Exercise objective :: Give all of the data again exactly as written, omitting every image.

Provided records ::

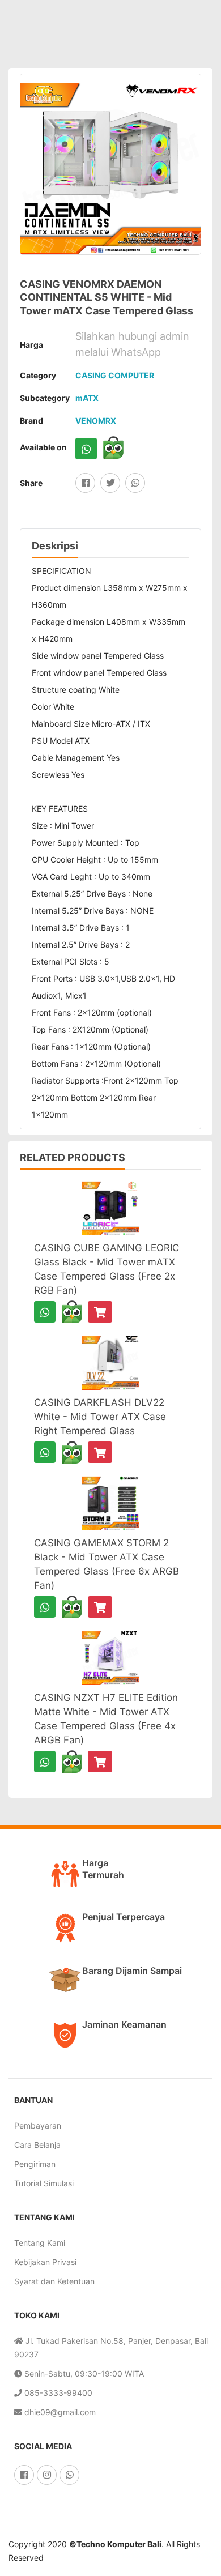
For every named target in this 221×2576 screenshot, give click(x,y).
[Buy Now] (100, 1312)
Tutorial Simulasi (44, 2183)
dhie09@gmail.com (59, 2412)
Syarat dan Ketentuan (54, 2281)
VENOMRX (95, 420)
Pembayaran (37, 2125)
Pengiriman (35, 2164)
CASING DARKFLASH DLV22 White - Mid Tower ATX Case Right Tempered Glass (100, 1416)
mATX (87, 398)
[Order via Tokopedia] (113, 447)
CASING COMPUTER (114, 375)
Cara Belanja (37, 2144)
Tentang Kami (39, 2242)
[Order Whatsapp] (86, 448)
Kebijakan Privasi (45, 2262)
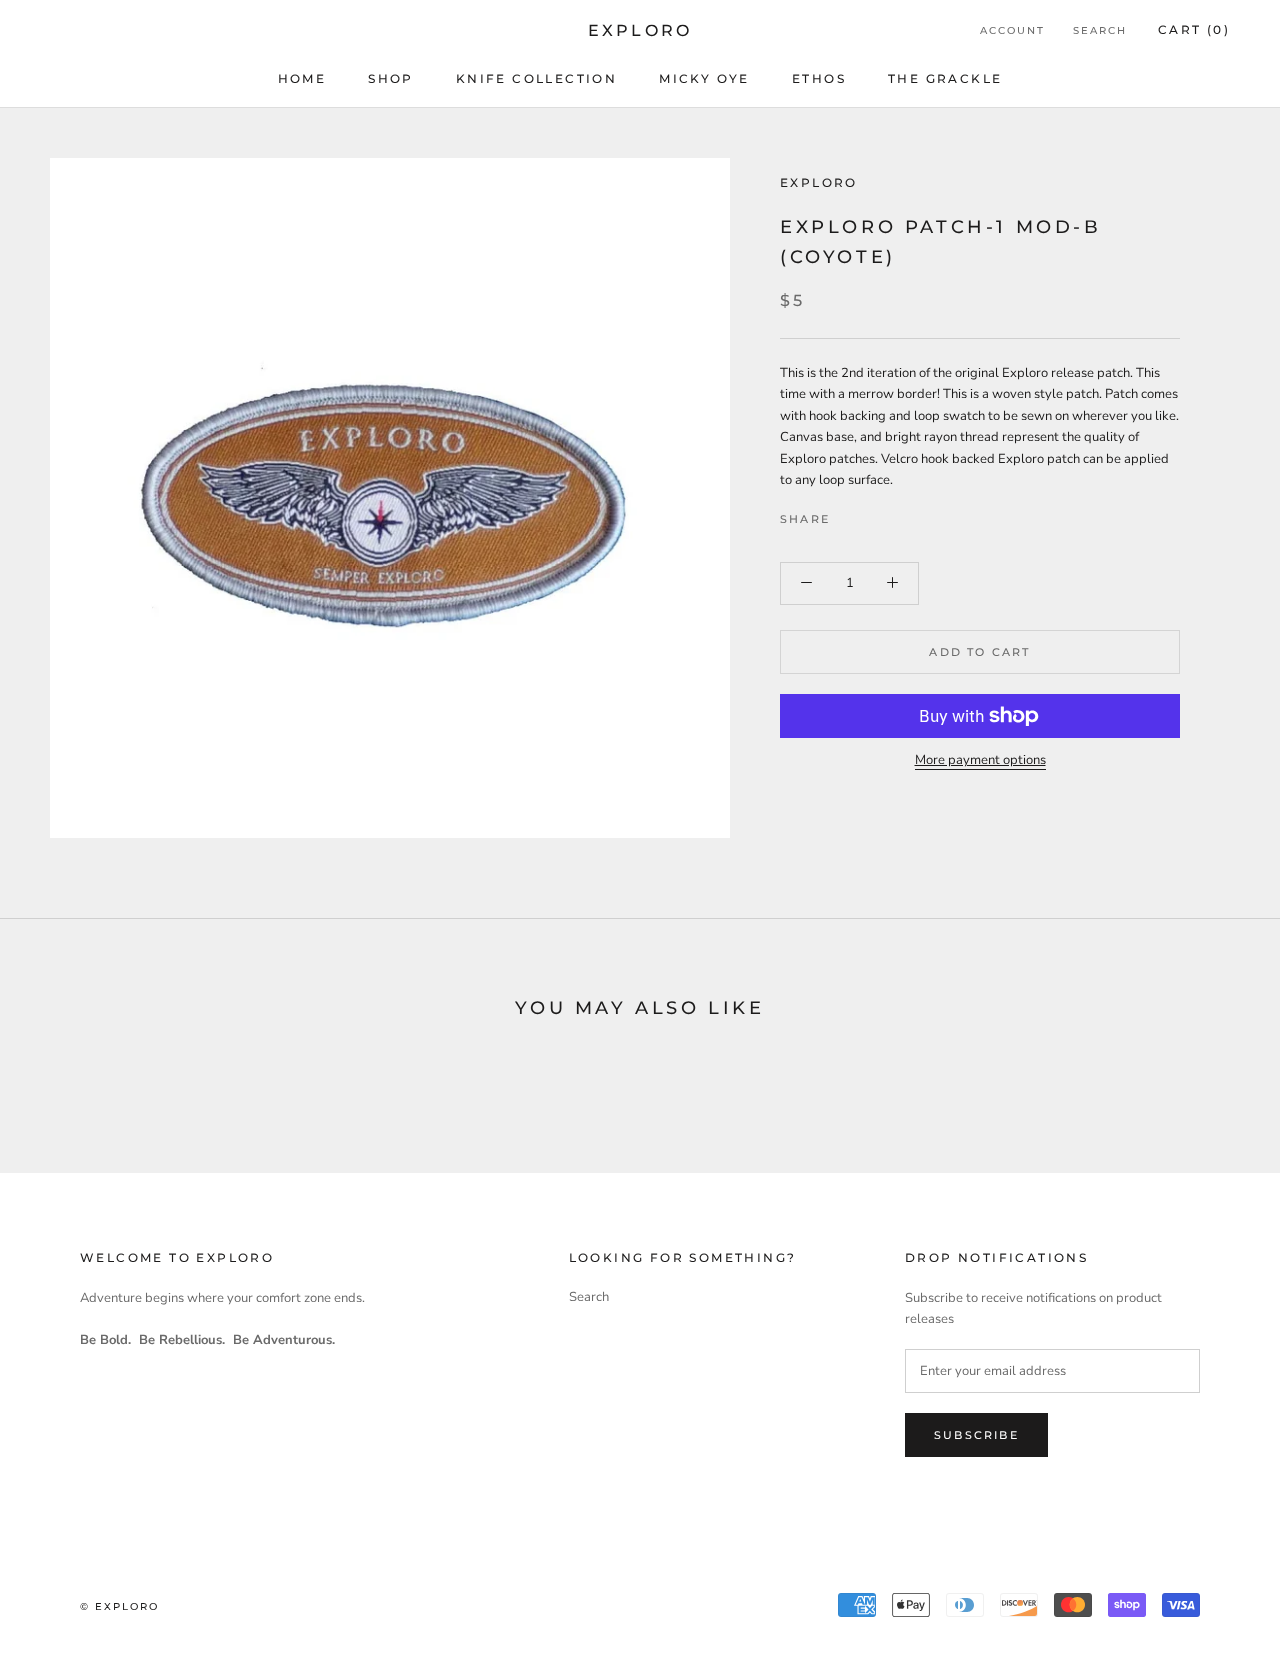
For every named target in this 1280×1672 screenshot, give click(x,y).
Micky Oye (704, 78)
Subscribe (976, 1435)
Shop (391, 78)
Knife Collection (536, 78)
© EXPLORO (119, 1606)
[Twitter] (875, 514)
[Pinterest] (901, 514)
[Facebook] (849, 514)
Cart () (1194, 29)
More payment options (980, 760)
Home (302, 78)
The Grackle (945, 78)
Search (1100, 30)
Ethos (819, 78)
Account (1012, 30)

Reply to the exercise ::
For every named target in this 221×2576 screenshot, give click(x,y).
[Buy Now] (100, 1312)
Tutorial Simulasi (44, 2183)
dhie09@gmail.com (59, 2412)
Syarat dan Ketentuan (54, 2281)
VENOMRX (95, 420)
Pembayaran (37, 2125)
Pengiriman (35, 2164)
CASING DARKFLASH DLV22 White - Mid Tower ATX Case Right Tempered Glass (100, 1416)
mATX (87, 398)
[Order via Tokopedia] (113, 447)
CASING COMPUTER (114, 375)
Cara Belanja (37, 2144)
Tentang Kami (39, 2242)
[Order Whatsapp] (86, 448)
Kebijakan Privasi (45, 2262)
For every named target in this 1280×1672 screenshot, give click(x,y).
Micky Oye (704, 78)
Subscribe (976, 1435)
Shop (391, 78)
Knife Collection (536, 78)
© EXPLORO (119, 1606)
[Twitter] (875, 514)
[Pinterest] (901, 514)
[Facebook] (849, 514)
Cart () (1194, 29)
More payment options (980, 760)
Home (302, 78)
The Grackle (945, 78)
Search (1100, 30)
Ethos (819, 78)
Account (1012, 30)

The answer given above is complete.